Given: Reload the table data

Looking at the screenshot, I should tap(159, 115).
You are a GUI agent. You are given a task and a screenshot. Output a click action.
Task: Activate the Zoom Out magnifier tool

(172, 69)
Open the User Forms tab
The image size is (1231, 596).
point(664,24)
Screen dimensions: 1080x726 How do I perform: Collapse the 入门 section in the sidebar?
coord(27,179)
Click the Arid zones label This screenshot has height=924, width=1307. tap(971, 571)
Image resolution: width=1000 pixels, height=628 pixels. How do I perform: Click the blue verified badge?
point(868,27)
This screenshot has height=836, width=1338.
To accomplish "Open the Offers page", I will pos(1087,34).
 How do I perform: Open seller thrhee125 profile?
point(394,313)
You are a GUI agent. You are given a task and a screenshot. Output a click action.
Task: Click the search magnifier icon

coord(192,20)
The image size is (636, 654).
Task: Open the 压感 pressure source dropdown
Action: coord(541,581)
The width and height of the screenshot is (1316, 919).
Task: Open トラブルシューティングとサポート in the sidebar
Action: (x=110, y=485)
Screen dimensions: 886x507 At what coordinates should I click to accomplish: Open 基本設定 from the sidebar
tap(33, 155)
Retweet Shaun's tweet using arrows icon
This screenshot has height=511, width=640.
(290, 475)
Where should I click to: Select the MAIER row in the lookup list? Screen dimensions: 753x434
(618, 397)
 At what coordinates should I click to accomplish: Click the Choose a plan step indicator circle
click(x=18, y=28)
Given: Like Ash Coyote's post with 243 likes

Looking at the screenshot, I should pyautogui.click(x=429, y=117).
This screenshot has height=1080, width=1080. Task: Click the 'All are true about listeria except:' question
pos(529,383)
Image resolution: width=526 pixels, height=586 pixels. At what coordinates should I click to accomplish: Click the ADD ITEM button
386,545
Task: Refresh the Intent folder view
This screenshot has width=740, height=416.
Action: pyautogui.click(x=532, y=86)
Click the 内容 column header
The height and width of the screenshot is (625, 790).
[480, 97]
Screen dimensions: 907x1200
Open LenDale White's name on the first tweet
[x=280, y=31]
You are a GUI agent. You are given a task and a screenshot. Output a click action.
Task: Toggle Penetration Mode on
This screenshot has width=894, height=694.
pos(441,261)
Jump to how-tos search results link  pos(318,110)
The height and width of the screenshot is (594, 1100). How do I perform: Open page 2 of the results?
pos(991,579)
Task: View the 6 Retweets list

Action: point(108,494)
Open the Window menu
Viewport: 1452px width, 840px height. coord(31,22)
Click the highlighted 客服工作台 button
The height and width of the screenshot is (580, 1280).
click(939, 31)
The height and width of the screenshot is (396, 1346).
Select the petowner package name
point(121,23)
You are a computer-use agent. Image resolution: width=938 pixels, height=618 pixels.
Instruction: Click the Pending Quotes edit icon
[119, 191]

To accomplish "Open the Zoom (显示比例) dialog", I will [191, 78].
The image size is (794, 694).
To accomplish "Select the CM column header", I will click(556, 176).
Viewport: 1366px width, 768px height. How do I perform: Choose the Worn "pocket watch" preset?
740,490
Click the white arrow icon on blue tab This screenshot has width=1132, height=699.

Task objective: Return the lines containing "column", taking each one from the listing.

Response area:
Click the 内容 column header
To accomplish "Select the CM column header", I will click(556, 176).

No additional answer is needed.